Ils mettent entre huit et onze ans à décrocher un CDI. Peu ou pas payés, les jeunes en intérim, CDD ou stagiaires, vivent dans la plus grande précarité. Pour faire pression sur l’ensemble du salariat, gouvernement et patronat tentent de les y maintenir.


Une série d’enquêtes toute la semaine dans l’Humanité.


« La jeunesse est discriminée économiquement, désocialisée culturellement et sous-représentée politiquement. » Le ton est donné par Olivier Galland, chercheur du groupe d’études des méthodes de l’analyse sociologique, dans le Journal du CNRS de septembre 2009 qui consacrait un dossier à « la longue route vers l’âge adulte ». Il existe une catégorie pour qui cette route est encore plus longue. « 1,7 million de jeunes vivraient dans cette “zone grise” de la précarité », estime Mathieu Angotti, directeur du département évaluation du Centre de recherche pour l’étude et l’observation des conditions de vie (Credoc). La dénomination « jeunes précaires » englobe les 18-25 ans, étudiants- salariés, salariés à temps partiel, en CDD, intérimaires, diplômés, voire surdiplômés en stage rémunérés 30 % du smic ou non, etc. Les catégories se superposent mais la réalité est toujours la même : la galère.

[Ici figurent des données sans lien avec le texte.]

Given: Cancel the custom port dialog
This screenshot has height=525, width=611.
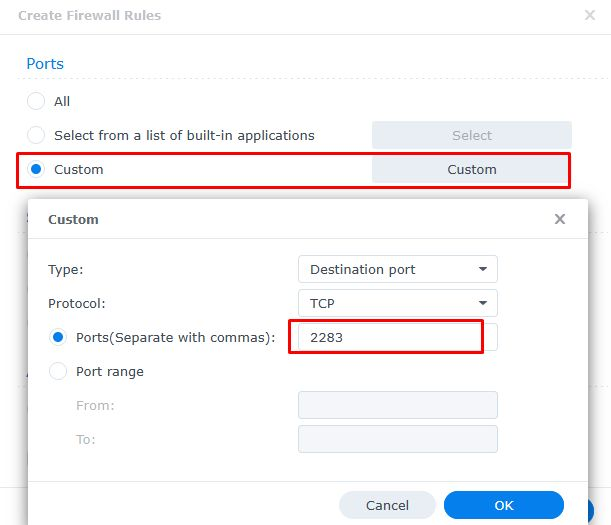Looking at the screenshot, I should 387,505.
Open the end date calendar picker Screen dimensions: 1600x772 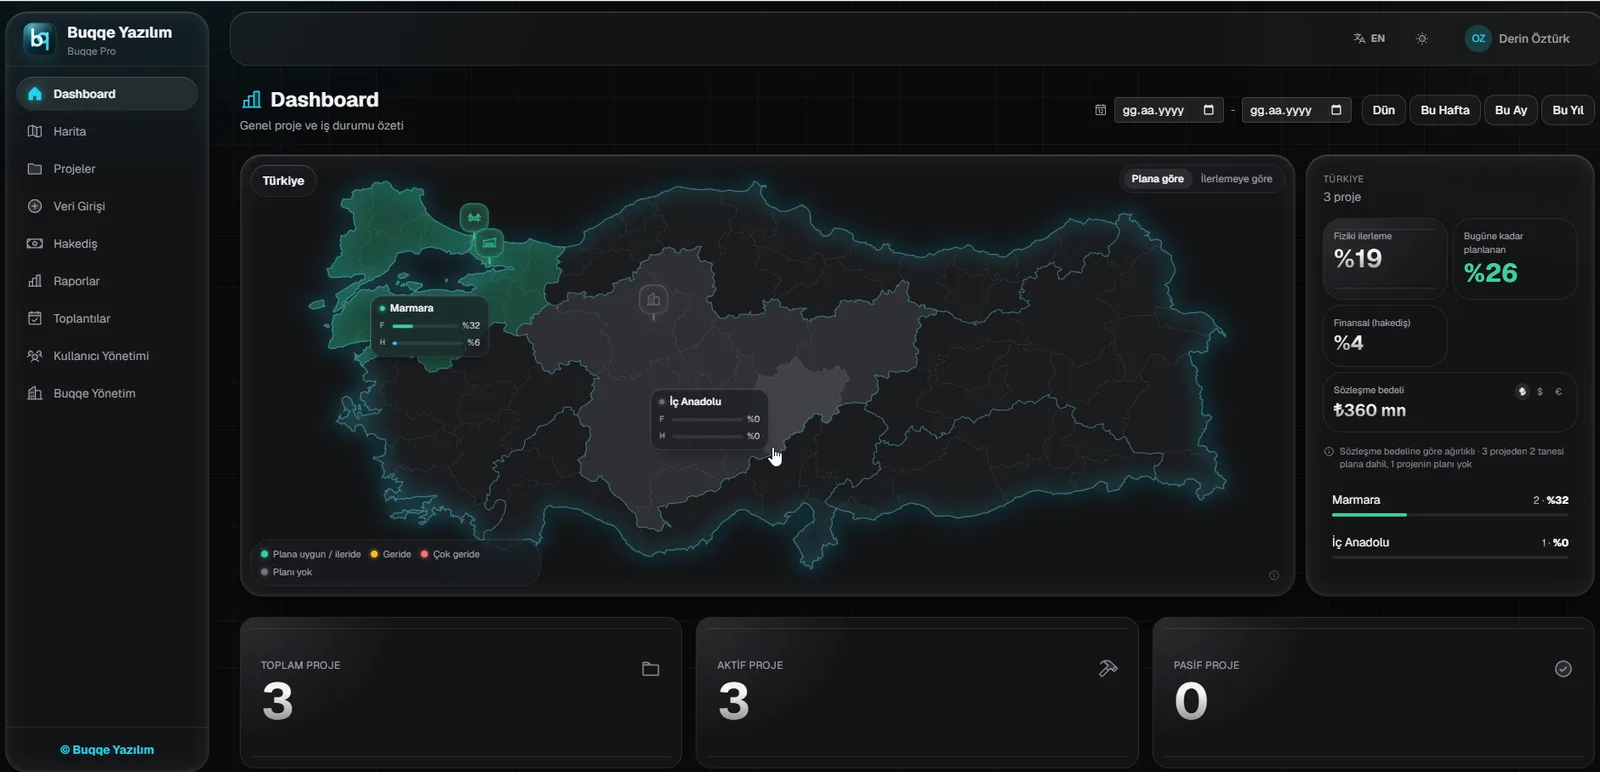pyautogui.click(x=1336, y=110)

Benjamin Pruvost, la vingtaine, travaille en intérim depuis qu’il a dix-huit ans. En septembre, il témoignait dans l’Humanité de la précarité de cette situation, qu’il a pourtant choisie. « Vous vous plaignez, on vous vire ! Vous êtes trop lent, trop faible, pas prêt à faire des heures sup’ ? On vous vire ! Vous refusez trop souvent des missions ? L’agence ne vous rappelle plus. Le travail intérimaire n’offre aucune garantie (d’embauche, donc de salaire à la fin du mois), aucun droit (de grève, par exemple). En définitive, pour le patronat, l’intérim, c’est la soumission de la main-d’oeuvre pour plus de profit : de l’esclavage moderne. »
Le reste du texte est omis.